The system ships as vStellar (virtio/vhost style para-virtual device + driver) and a custom RNIC dataplane (FPGA-based 400G in deployment). Together they provide 64K virtual devices, ~1.5 s per-device bring-up, tight isolation via RDMA protection domains, and no SR-IOV/VF flow-rule juggling—improving scalability, stability, and multipath utilization for AI clusters.

Evaluation

On testbeds and in production clusters, Stellar/vStellar:

  • Cuts secure-container initialization time by up to 15×, keeping boot <20 s even with very large guest memory.
  • Maintains high, flat GDR throughput as message sizes increase, whereas an ATS/ATC-based baseline (e.g., CX6) drops from ~190→170→~150 Gbps as sizes grow due to ATC/IOTLB pressure.
  • With 128-path OBS, achieves higher bus bandwidth and shallower/steadier queues under static and bursty backgrounds than RR/BestRTT/DWRR, and shows resilience to link failures.
  • Near-zero virt overhead vs bare-metal Stellar for RDMA latency/throughput; outperforms a VF+VxLAN baseline (which incurs ~7% extra latency for tiny packets and ~9% bandwidth loss for 8 MB).
  • End-to-end LLM training speedups up to ~14% at cluster scale.

Q&A

Q: Are there any mechanisms to enforce isolation between virtual machines (VMs)?
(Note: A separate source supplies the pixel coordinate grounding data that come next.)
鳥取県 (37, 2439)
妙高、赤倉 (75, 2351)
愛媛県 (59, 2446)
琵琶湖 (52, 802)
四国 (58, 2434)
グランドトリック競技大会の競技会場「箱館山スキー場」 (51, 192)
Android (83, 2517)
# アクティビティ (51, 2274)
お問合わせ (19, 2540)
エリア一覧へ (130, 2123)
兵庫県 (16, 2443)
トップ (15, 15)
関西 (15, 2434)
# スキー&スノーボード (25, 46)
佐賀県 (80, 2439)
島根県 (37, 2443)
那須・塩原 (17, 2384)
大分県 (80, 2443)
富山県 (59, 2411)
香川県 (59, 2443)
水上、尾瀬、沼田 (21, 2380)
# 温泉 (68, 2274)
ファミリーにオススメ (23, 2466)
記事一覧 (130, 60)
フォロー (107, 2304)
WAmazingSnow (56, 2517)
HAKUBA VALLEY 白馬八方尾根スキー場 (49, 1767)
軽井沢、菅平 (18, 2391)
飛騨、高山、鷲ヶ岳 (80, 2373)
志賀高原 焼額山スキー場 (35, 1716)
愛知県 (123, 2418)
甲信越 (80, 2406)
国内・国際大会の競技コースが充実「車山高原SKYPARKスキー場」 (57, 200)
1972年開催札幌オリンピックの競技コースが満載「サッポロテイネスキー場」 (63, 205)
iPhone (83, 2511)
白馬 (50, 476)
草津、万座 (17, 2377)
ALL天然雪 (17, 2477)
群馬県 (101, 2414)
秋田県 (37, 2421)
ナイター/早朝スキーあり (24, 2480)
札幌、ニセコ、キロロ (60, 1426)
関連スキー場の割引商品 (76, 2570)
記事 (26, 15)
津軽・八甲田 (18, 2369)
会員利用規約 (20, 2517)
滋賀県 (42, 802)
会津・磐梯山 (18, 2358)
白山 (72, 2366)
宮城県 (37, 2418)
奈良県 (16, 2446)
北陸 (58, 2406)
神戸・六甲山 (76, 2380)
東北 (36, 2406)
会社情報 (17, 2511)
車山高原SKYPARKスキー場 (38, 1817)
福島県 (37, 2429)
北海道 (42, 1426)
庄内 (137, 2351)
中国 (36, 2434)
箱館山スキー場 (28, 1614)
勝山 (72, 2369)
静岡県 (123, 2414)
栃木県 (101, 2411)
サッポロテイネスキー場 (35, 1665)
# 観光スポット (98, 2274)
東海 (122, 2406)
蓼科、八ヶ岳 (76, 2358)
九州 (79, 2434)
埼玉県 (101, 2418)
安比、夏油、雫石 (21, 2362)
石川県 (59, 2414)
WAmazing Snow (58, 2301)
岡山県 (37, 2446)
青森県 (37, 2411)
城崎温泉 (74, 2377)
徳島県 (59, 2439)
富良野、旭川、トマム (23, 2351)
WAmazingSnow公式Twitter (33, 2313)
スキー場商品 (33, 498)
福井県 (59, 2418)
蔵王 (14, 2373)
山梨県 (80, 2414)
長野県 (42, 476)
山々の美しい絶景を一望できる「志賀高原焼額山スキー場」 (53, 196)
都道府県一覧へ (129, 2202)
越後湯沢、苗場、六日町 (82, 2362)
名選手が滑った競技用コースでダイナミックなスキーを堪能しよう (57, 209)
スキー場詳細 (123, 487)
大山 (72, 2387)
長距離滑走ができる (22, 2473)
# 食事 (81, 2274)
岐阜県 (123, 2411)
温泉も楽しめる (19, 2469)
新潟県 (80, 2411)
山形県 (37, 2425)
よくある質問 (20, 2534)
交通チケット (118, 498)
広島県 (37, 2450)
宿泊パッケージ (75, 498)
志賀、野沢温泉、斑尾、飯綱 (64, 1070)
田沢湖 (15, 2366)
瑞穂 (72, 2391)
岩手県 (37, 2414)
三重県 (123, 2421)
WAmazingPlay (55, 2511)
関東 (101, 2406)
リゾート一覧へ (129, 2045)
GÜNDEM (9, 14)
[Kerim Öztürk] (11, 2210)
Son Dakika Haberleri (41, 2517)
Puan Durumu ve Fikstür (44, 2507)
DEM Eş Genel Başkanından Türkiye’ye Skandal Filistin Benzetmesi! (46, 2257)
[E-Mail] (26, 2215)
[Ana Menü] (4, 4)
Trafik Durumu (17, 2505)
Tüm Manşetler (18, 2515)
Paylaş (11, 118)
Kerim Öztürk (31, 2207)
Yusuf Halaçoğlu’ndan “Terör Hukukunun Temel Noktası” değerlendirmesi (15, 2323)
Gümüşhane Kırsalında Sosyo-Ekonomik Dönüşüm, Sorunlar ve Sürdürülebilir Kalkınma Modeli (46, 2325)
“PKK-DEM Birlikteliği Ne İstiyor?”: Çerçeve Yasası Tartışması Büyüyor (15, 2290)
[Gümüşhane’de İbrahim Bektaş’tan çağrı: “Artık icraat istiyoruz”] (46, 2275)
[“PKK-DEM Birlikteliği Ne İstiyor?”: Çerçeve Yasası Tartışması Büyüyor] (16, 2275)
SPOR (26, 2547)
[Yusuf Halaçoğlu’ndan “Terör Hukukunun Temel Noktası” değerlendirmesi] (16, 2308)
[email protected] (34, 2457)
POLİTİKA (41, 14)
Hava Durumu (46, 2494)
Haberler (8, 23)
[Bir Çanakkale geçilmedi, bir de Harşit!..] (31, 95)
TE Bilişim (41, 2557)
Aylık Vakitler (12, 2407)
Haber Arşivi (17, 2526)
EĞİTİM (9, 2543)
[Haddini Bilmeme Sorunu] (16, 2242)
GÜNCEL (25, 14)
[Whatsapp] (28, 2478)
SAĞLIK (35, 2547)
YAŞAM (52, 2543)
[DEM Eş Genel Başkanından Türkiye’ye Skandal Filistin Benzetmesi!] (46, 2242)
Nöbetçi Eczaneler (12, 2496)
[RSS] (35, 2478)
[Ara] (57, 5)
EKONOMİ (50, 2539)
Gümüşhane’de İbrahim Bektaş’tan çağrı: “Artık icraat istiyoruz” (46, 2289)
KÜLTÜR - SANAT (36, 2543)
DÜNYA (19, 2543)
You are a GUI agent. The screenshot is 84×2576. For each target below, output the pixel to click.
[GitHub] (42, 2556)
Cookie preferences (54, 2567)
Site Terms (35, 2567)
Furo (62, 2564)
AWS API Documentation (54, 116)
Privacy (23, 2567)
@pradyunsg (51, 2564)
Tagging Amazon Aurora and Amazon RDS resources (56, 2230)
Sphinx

How exactly is it implemented?

A: The system implements isolation via pure software-based virtualization, differing from traditional hardware isolation. It relies on clear software isolation between containers to prevent memory leaks or invalid memory accesses. While not hardware-level isolation, it ensures security through software mechanisms.

Personal thoughts

PVDMA fixes the long-standing GPA-pinning tax at its root, eMTT tackles a real PCIe/IOMMU scaling pain for GDR, and RNIC-native multipath aligns with AI traffic realities (large, long-lived collectives) rather than generic tail-latency microflows. The deployment angle (FPGA-based 400G RNIC, 64K vDevs, multi-segment clusters) and the “virt is basically free” results make a strong practicality case for serverless AI.

Open questions I’d explore: (1) Portability—what subset of eMTT/OBS could map to commodity SmartNICs/DPUs without FPGA freedom? (2) Operations & observability—oblivious spraying complicates header-based path attribution; what telemetry/debug hooks are needed? (3) Inter-CC coexistence—how OBS interacts with modern DC congestion control (Swift/HPCC/FAST-FLOW) and with RoCEv2 PFC/ECN settings at scale. (4) Standardization—could the memory-type hinting behind eMTT be codified for broader PCIe/IOMMU adoption? (5) GPU-stack interplay—implications for MIG/vGPU scheduling and NVLink/NVSwitch topologies as GPU partitioning becomes the norm.